27.02.2024 | Original Article
Clinical features, future cardiac events, and prognostic factors following percutaneous coronary intervention in young female patients
verfasst von:
Yosuke Tatami, Akihito Tanaka, Taiki Ohashi, Ryuji Kubota, Shinji Kaneko, Masanori Shinoda, Yusuke Uemura, Kensuke Takagi, Miho Tanaka, Norio Umemoto, Hiroshi Tashiro, Naoki Shibata, Naoki Yoshioka, Masato Watarai, Itsuro Morishima, Yasunobu Takada, Kiyokazu Shimizu, Hideki Ishii, Toyoaki Murohara, N-registry investigators
Erschienen in:
Heart and Vessels
|
Ausgabe 6/2024
Einloggen, um Zugang zu erhalten
Abstract
Background
The proportion of young females among the patients who undergo percutaneous coronary intervention (PCI) is relatively small, and information on their clinical characteristics is limited. This study investigated the clinical characteristics and prognostic factors for future cardiac events in young females who underwent PCI.
Methods
This multicenter observational study included 187 consecutive female patients aged < 60 years who underwent PCI in seven hospitals.
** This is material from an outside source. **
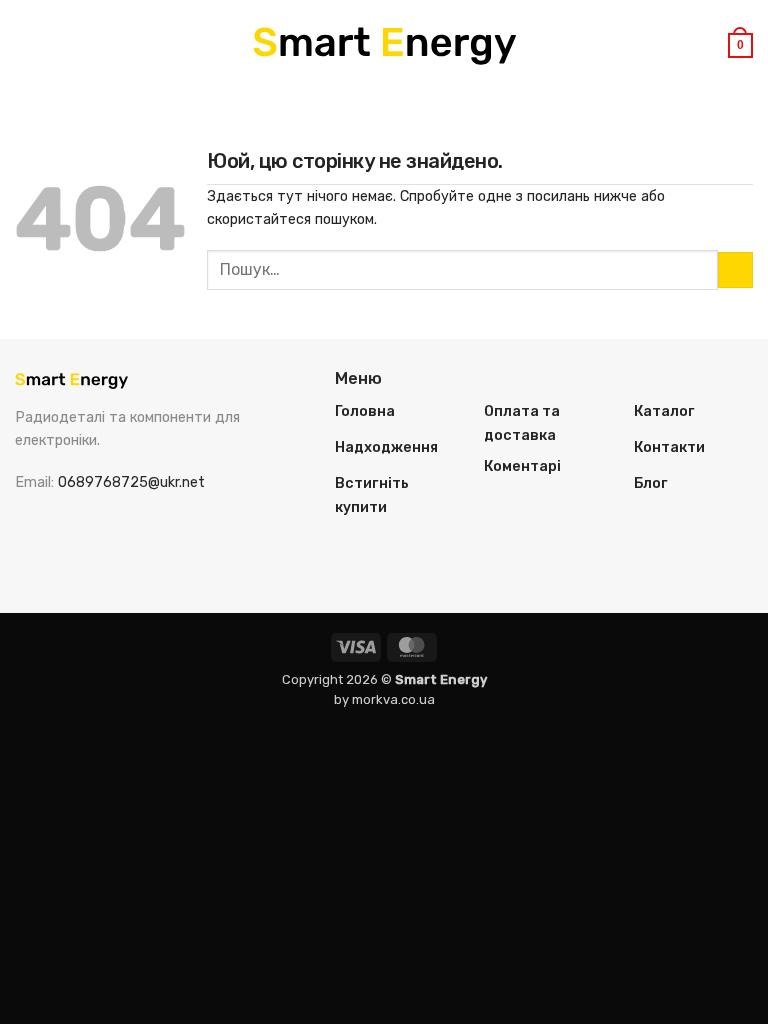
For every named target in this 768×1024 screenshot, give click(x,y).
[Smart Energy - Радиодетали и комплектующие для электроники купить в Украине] (384, 46)
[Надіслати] (735, 270)
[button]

The primary composite endpoint was the incidence of cardiac death, nonfatal myocardial infarction, and target vessel revascularization.
Results
The mean patient age was 52.1 ± 6.1 years and 89 (47.6%) had diabetes, and renal dysfunction (an estimated glomerular filtration rate < 60 mL/min/1.73 m2) was observed in 38 (20.3%). During a median follow-up of 3.3 years, the primary endpoint occurred in 28 patients. The Cox proportional hazards models showed that renal dysfunction was an independent predictor for the primary endpoint (hazard ratio 3.04, 95% confidence interval 1.25–7.40, p = 0.01), as well as multivessel disease (hazard ratio 2.79, 95% confidence interval 1.12–6.93, p = 0.03). Patients with renal dysfunction had a significantly higher risk for the primary endpoint than those without renal dysfunction.
Conclusions
Renal dysfunction was strongly associated with future cardiac events in young females who underwent PCI.